Greenpeace Demands to Ban Drilling at Arctic Shelf

Greenpeace demands to classify the Arctic Shelf around the North Pole as an international nature reserve and to introduce the ban on drilling over the whole area of the shelf. The environmentalists think that the possible benefits from shelf development are not worth running the risks that oil and gas projects bear.

It should be reminded that November 7 saw the accident on the drilling platform Floatel Superior managed by Statoil in the Norwegian Sea. In the course of works on the platform one of the ballast tanks got damaged, which made the vessel hove down by 4-5 degrees. No oil spill occurred simply because there were no drilling works carried out at the moment of the accident. For the sake of safety 334 people were evacuated on the helicopters, 40 remained on the platform to conduct emergency operations. The platform is planned to be transported to the shore.

The current accident in the Norwegian Sea reminds us that even the most up-to-date technologies (and the platform was built in 2010) in the most highly developed countries fail from time to time. And even Statoil with its 30-years experience in the development of the Arctic shelf in Norway is not secured to avoid accidents.

The incident took place not far from the shore and it is due to this fact the worst did not happen – the reaction of those responsible for safety operation of the platform was prompt and correct. But Statoil, as many other operators, is pursuing oil production in the Arctic shelf in the extreme weather conditions, hundreds of kilometers off civilization, where no company has work experience and where the consequences of the oil spill will be irreversible and catastrophic. The Russian part of the Arctic shelf also gets into the company’s sphere of interest – in May 2012 they created a joint venture with Rosneft to extract oil on the Perseevskiy deposit in the Barents Sea, it is planned to invest up to 40 billion dollars into its development.

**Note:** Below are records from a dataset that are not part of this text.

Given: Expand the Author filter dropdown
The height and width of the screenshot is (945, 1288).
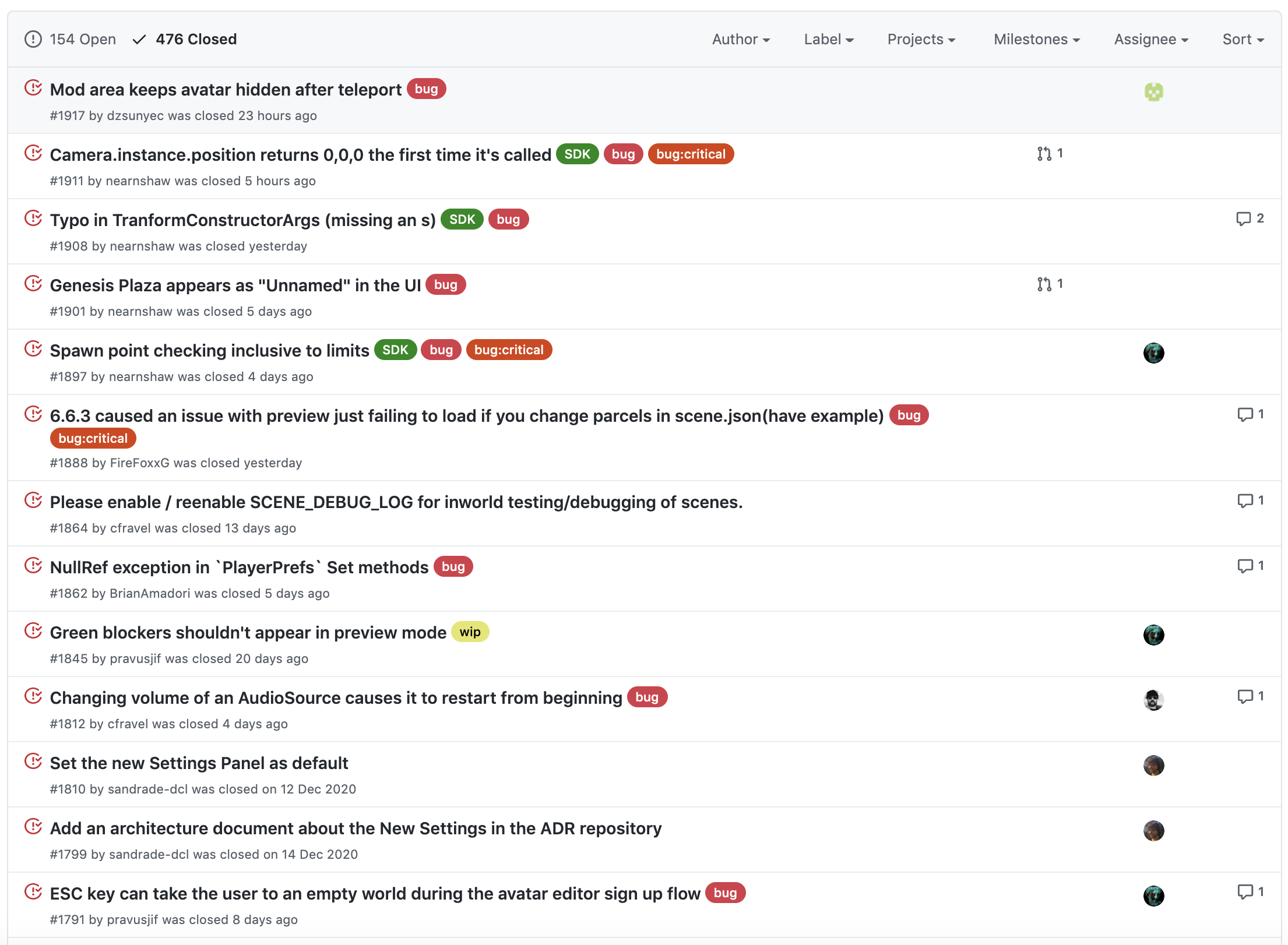Looking at the screenshot, I should (741, 40).
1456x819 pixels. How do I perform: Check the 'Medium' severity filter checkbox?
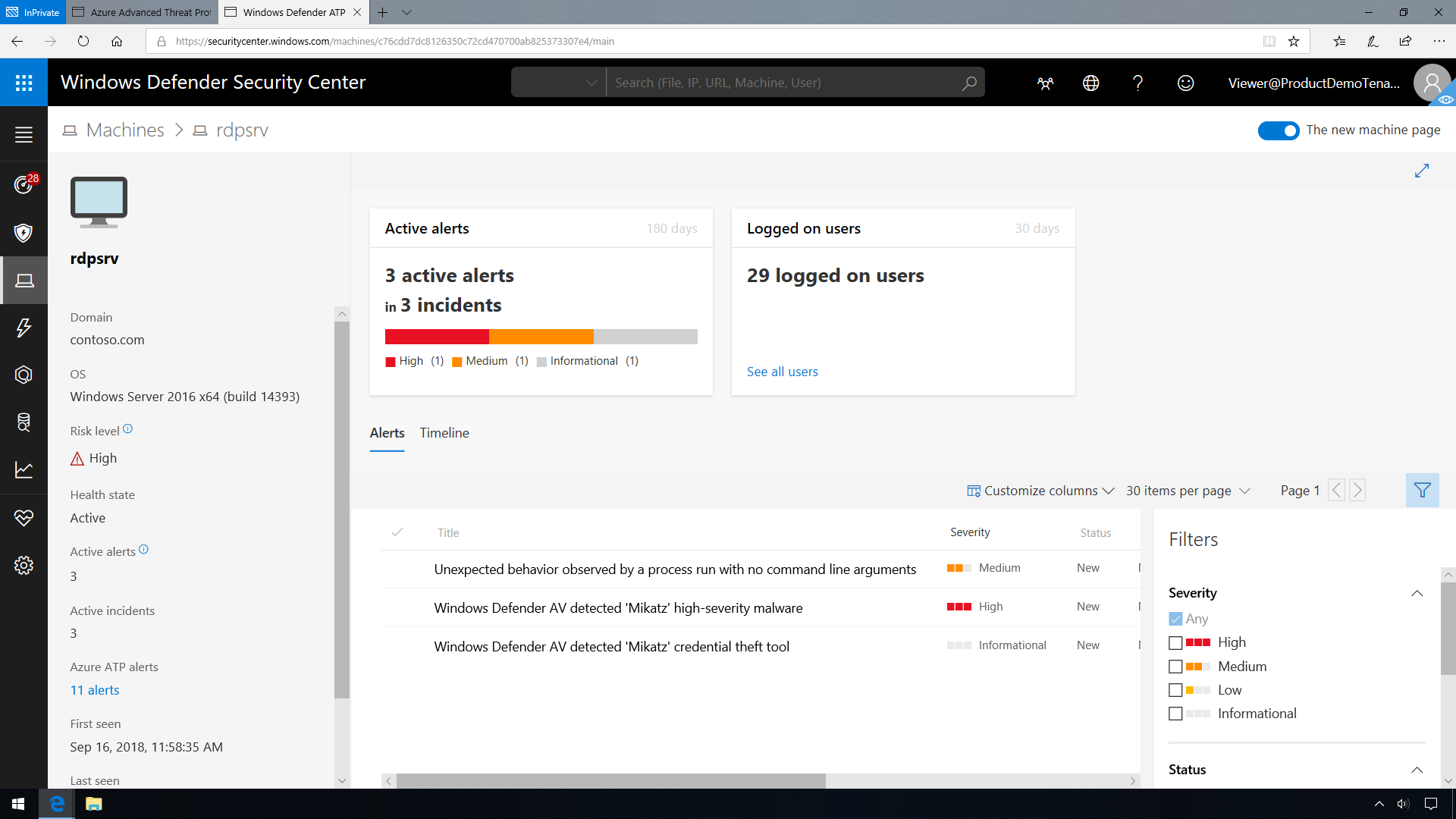point(1175,666)
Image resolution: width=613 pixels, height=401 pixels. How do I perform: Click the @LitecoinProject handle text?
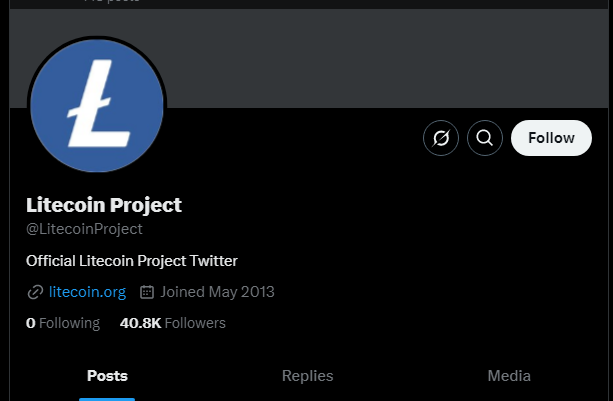click(84, 229)
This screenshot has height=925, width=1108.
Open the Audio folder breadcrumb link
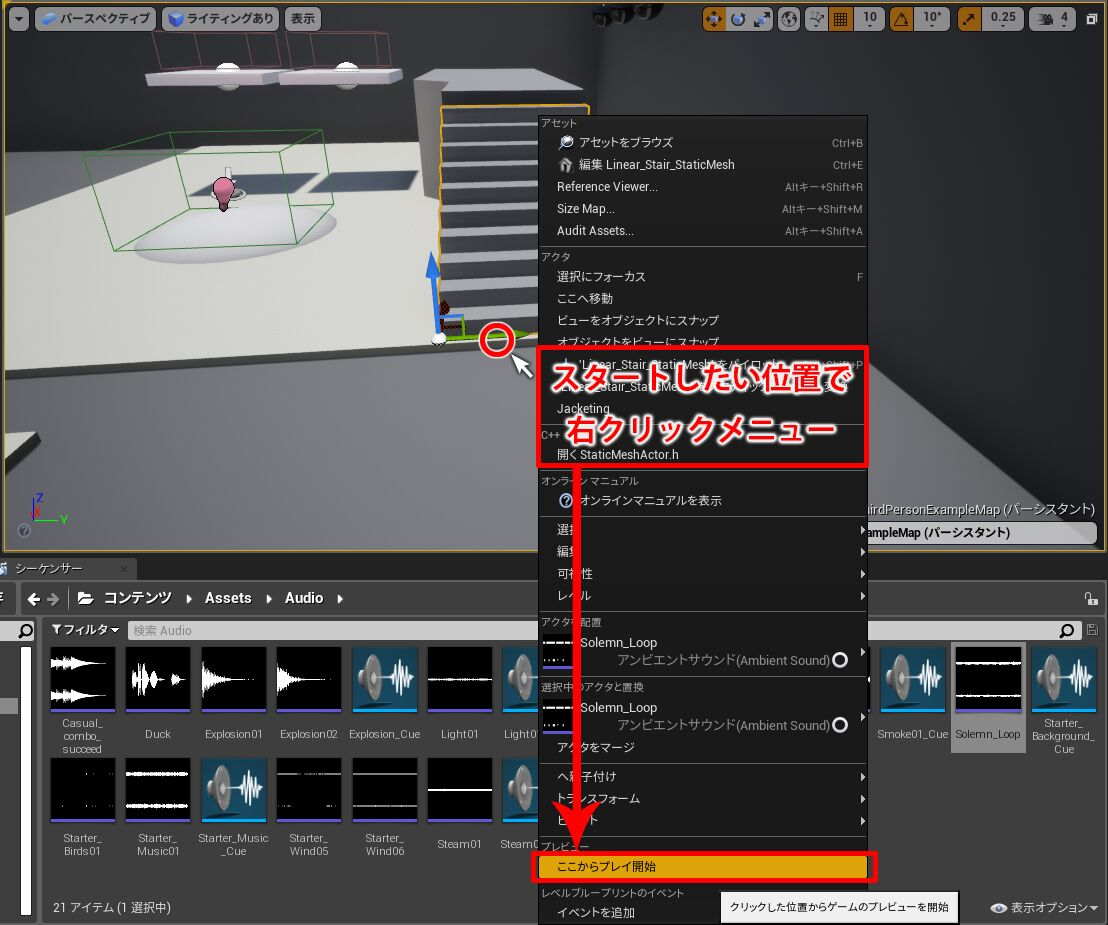point(303,598)
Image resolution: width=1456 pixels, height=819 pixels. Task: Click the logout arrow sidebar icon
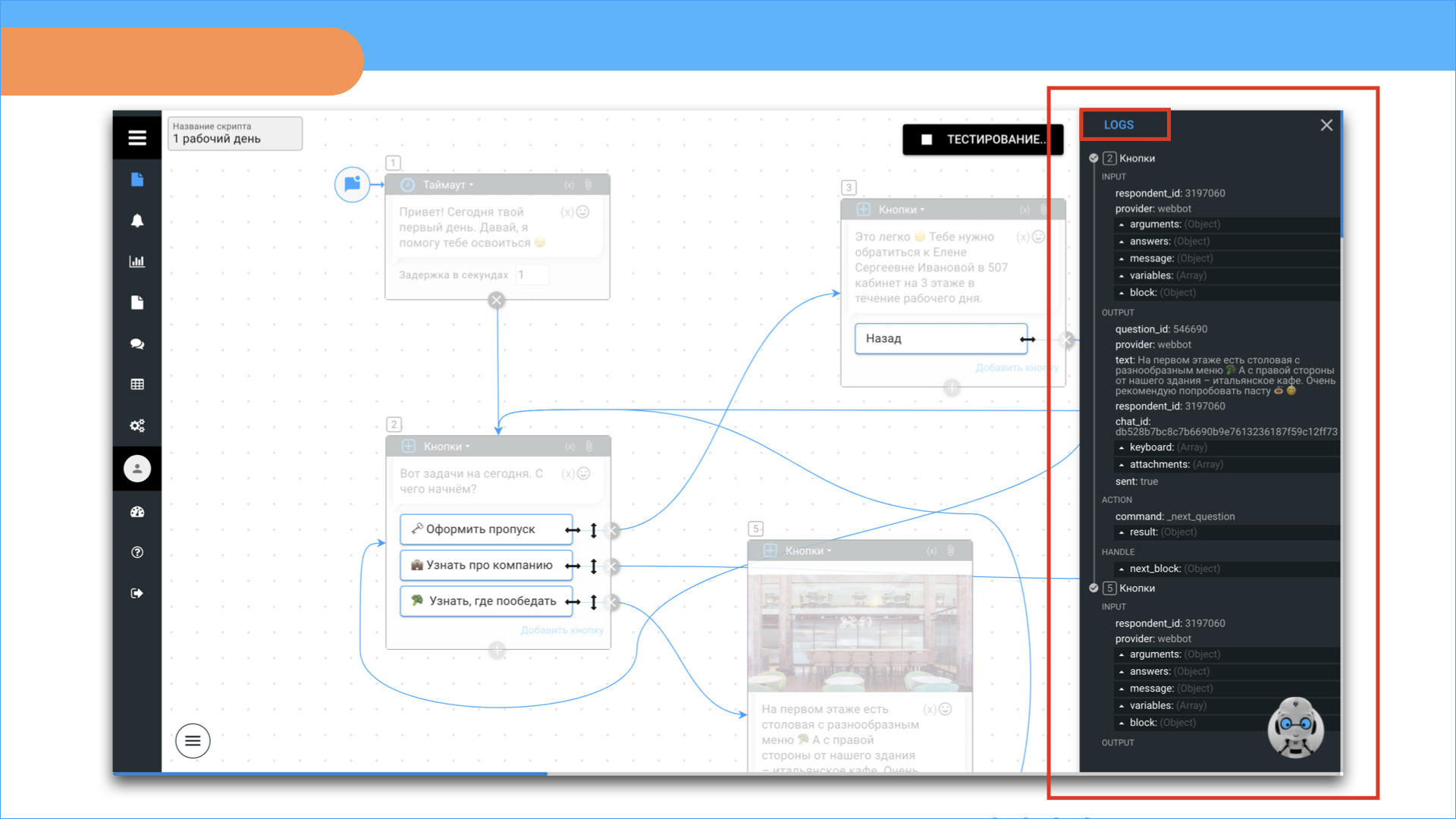tap(137, 593)
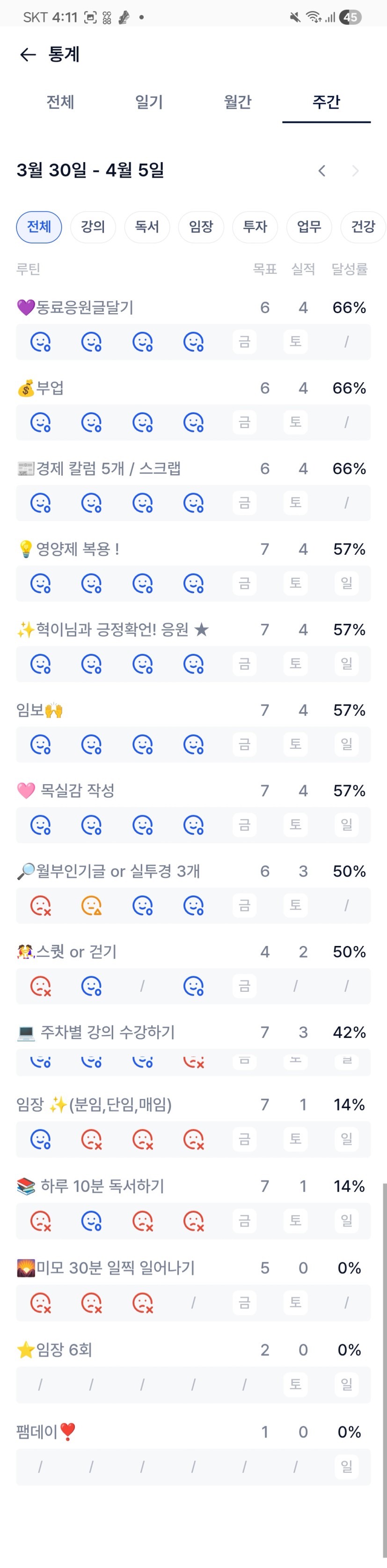
Task: Toggle the 토 day box for 영양제 복용
Action: [x=296, y=583]
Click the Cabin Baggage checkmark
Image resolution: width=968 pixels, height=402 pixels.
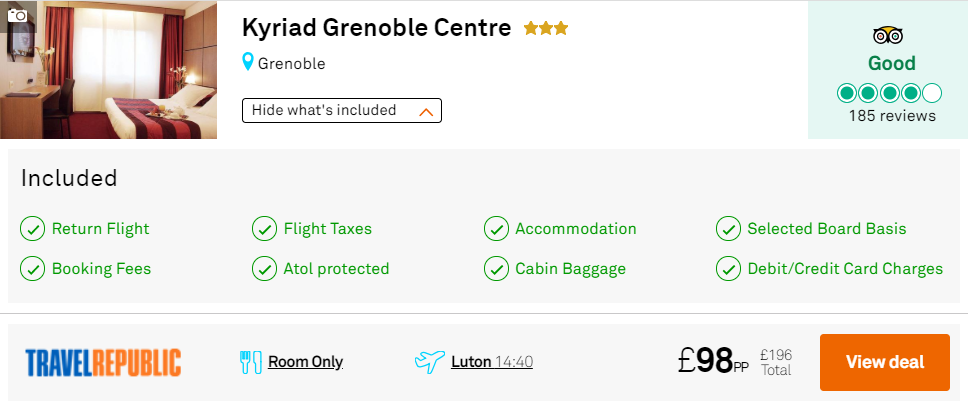[x=496, y=269]
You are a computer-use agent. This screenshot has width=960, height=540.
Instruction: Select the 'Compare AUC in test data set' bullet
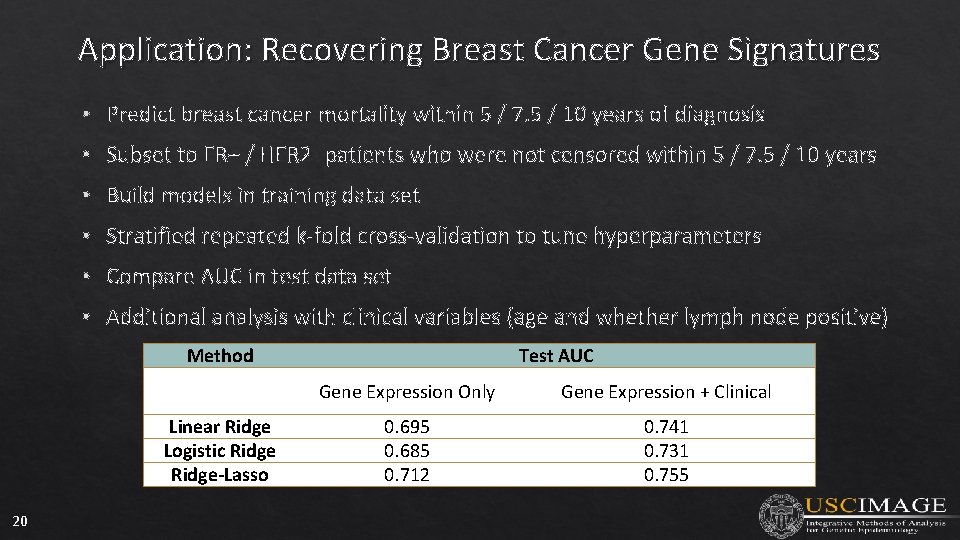tap(248, 276)
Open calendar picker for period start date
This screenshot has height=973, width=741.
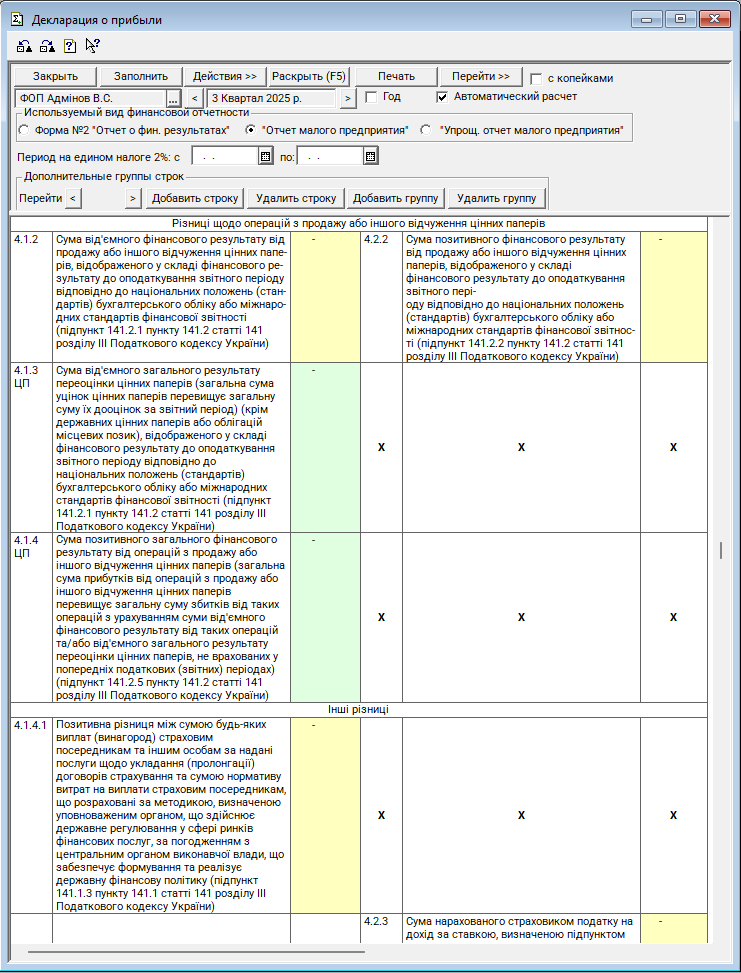(265, 156)
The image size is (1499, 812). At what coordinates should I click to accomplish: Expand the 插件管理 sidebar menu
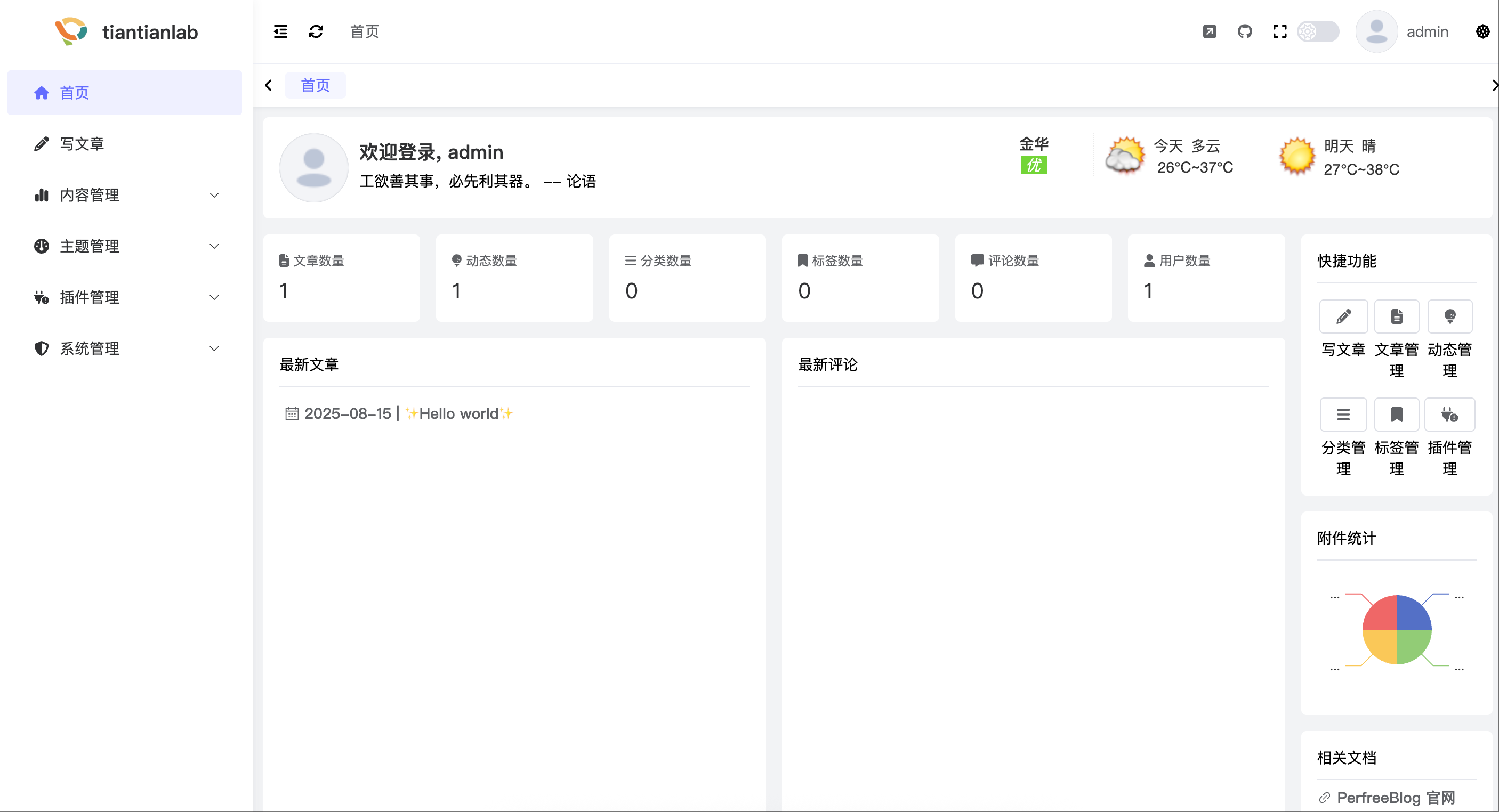pyautogui.click(x=125, y=297)
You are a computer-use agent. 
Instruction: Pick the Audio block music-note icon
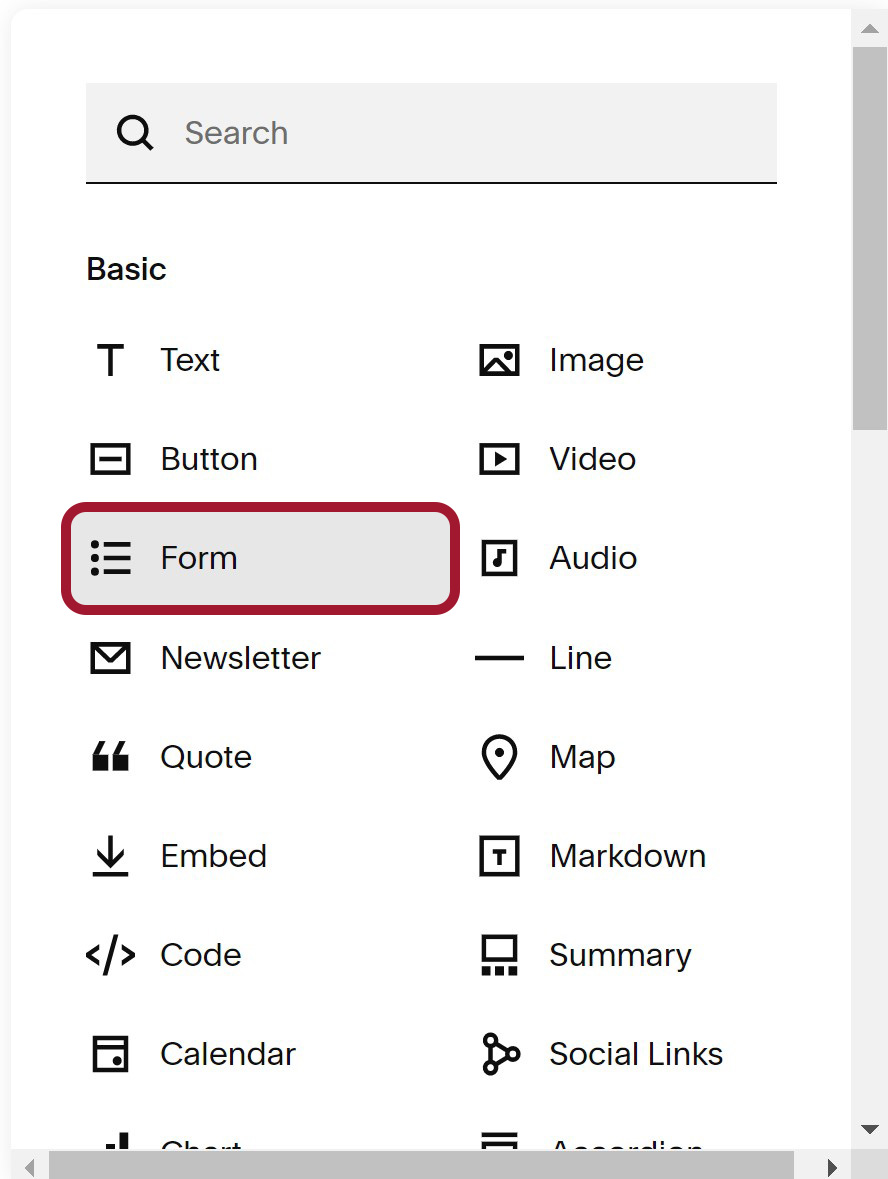[x=499, y=558]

“The accidents on the platforms Kolskaya in the Sea of Okhotsk, Deepwater Horizon in the Gulf of Mexico and the recent emergency situation on the Total platform in the North Sea and many others prove that there is no 100% safety guarantee, — Vladimir Chuprov, the head of the Greenpeace Arctic program in Russia says. – At the same time so far there are no efficient ways of coping with oil spills at sea, not mentioning Arctic shelf”.